_Work to complete_:
A: Answer these questions using the text about Art Huttinger:
(i) In what year did Huttinger join the Navy Coast Guard?
(ii) How many years did he work as a ranger with the National Park Service?
(iii) At what age did he begin his sports car career?
B: From the text about Art Huttinger, extract the passage starting at "Returning to Florida" and ending at "friend Pete Harrison.".

[[ Selected text, beginning ]]

Former SCCA hot shoe Art Huttinger has died from heart failure in a Florida Veteran’s Hospital at the age of 91. Born in 1925, he grew up in Great Falls, Montana, and excelled as a high school athlete in football, basketball, long distance running and speed skating. In 1942, at age 17, Huttinger joined the Navy Coast Guard for gunner’s school in St. Augustine, Florida, and later saw action in the South Pacific, including Okinawa.
Returning to Florida after the war, Huttinger spent 10 years as a ranger with the National Park Service, followed by two years employed as an aluminum salesman, giving Roger Penske a run for his money, no doubt!
Huttinger began his sports car career relatively late in life, in 1958 at age 33. Over time he owned and raced various cars: a 1958 production Corvette, a Bocar XP-5, a Knobbly Lister-Chevy and the rare Troutman-Barnes-built rear-engined Scorpion (above). He also co-drove a Costin Lister-Chevy and Shelby Cobra with his friend Pete Harrison.

[[ Selected text, end ]]
[[ Source material, beginning ]]

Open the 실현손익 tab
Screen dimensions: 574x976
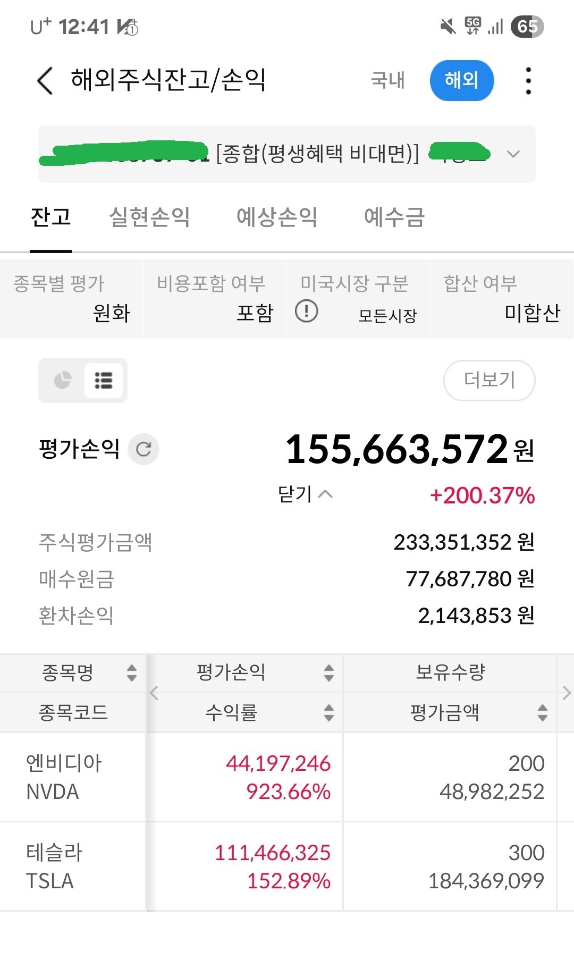click(149, 217)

[[ Source material, end ]]

_Activity answers_:
A:
(i) 1942
(ii) 10 years
(iii) 33

B:
Returning to Florida after the war, Huttinger spent 10 years as a ranger with the National Park Service, followed by two years employed as an aluminum salesman, giving Roger Penske a run for his money, no doubt!
Huttinger began his sports car career relatively late in life, in 1958 at age 33. Over time he owned and raced various cars: a 1958 production Corvette, a Bocar XP-5, a Knobbly Lister-Chevy and the rare Troutman-Barnes-built rear-engined Scorpion (above). He also co-drove a Costin Lister-Chevy and Shelby Cobra with his friend Pete Harrison.